|Trees in my back yard|
Every worldview comes up against irresolvable problems. One problem for the worldview of atheism is self-consciousness. Theistic philosopher Paul Copan writes:
"Moral beings have the capacity of self-awareness, rising above genetics and environment to consider intentions, varying motivations, and prospective choices . Yet naturalistic philosophers of mind acknowledge that the emergence of (self-) consciousness from nonconscious matter is a huge problem." (Copan, "Ethics Needs God," in Debating Christian Theism, p. 90)
For example, atheist philosopher Colin McGinn writes:
“We know that brains are the de facto causal basis of consciousness, but we have, it seems, no understanding of how this can be so. It strikes us as miraculous, eerie, even faintly comic.” (In Ib.)
Atheist Geoffrey Madell writes:
“The emergence of consciousness, then is a mystery, and one to which materialism signally fails to provide an answer.” (Ib.)
And atheist David Papineau writes:
As to why consciousness emerges in certain cases, “to this question physicalists' theories of consciousness’ seem to provide no answer.” (Ib.)
Atheist Crispin Wright writes:
"A central dilemma in contemporary metaphysics is to find a place for certain anthropocentric subject-matters—for instance, semantic, moral, and psychological—in a world as conceived by modern naturalism: a stance which inflates the concepts and categories deployed by (finished) physical science into a metaphysics of the kind of thing the real world essentially and exhaustively is.

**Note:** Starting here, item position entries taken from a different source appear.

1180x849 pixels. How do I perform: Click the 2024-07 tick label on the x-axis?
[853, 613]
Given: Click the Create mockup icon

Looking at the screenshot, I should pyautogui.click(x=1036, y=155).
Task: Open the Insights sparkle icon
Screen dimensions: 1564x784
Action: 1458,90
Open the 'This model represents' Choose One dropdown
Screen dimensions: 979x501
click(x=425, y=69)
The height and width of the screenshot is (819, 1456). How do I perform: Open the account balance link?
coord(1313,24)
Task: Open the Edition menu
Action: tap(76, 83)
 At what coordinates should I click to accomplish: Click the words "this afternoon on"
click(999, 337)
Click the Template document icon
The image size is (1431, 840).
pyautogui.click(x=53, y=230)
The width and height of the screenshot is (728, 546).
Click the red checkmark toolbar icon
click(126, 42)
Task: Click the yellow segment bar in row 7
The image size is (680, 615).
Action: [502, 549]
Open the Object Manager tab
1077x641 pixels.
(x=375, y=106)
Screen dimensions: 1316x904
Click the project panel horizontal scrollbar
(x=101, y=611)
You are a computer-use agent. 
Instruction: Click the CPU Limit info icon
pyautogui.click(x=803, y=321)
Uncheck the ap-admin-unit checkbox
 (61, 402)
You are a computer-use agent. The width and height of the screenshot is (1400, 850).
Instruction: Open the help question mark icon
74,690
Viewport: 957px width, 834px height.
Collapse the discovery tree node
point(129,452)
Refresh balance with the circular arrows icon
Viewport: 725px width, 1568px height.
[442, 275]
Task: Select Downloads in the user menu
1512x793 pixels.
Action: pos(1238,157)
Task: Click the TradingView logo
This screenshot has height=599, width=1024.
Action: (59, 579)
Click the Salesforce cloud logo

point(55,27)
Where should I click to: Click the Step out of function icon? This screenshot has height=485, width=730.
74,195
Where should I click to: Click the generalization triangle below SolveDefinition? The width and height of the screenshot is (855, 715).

On one horn, if we embrace this naturalism, it seems we are committed either to reductionism: that is, to a construal of the reference of, for example, semantic, moral and psychological vocabulary as somehow being within the physical domain—or to disputing that the discourses in question involve reference to what is real at all.
On the other horn, if we reject this naturalism, then we accept that there is more to the world than can be embraced within a physicalist ontology—and so take on a commitment, it can seem, to a kind of eerie supernaturalism." (In Moreland, J. P.. Scientism and Secularism . Crossway. Kindle Edition.)
This irresolvable problem within the noetic framework of atheism presents no problem for theism, which affirms a supremely self-aware being. Moreland writes:
"If consciousness were to arise in this naturalistic creation account, it would be a case of getting something from nothing. But if you start with God (the Logos), your fundamental being is conscious and there is no difficulty in seeing how God could bestow consciousness on various creatures at his choosing. And this is what Crispin Wright correctly understands." (Ib.)
To go deeper, see J. P. Moreland, Consciousness and the Existence of God; Scientism and Secularism: Learning to Respond to a Dangerous Ideology (esp. ch. 7); and The Recalcitrant Imago Dei: Human Persons and the Failure of Naturalism.